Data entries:
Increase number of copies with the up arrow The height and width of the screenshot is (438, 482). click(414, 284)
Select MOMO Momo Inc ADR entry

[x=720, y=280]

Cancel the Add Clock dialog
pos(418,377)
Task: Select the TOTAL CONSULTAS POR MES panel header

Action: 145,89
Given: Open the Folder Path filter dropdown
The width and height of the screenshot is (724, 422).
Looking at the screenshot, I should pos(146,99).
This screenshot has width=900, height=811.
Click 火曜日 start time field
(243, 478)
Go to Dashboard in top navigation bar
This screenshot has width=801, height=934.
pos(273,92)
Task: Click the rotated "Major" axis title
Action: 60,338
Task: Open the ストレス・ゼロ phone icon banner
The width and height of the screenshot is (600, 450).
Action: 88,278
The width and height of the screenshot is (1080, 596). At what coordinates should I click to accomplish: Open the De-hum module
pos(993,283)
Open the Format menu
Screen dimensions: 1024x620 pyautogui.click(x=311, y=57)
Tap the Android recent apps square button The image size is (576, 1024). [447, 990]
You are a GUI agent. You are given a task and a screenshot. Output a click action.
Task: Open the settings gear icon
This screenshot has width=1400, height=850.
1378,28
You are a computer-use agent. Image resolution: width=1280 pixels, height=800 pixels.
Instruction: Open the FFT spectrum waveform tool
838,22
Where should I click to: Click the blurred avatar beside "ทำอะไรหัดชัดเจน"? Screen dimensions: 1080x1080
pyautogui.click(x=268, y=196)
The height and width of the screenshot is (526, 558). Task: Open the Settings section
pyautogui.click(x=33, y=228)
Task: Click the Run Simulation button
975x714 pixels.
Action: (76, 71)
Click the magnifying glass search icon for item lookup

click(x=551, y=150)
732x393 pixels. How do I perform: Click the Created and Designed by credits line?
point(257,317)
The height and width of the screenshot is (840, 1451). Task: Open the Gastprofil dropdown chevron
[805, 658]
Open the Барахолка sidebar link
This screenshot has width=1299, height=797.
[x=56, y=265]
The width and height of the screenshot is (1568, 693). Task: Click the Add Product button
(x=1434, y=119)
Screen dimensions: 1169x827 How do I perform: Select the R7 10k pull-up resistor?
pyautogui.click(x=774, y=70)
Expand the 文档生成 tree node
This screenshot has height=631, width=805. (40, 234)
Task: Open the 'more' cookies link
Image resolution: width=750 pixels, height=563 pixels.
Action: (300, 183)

-- YOUR OBJECTIVE --
Take the line that contains "Task: Open the 'more' cookies link" and each line after it down to the last of the records, and retype them exactly; add nothing else.

-- SOLUTION BELOW --
Task: Open the 'more' cookies link
Image resolution: width=750 pixels, height=563 pixels.
Action: (300, 183)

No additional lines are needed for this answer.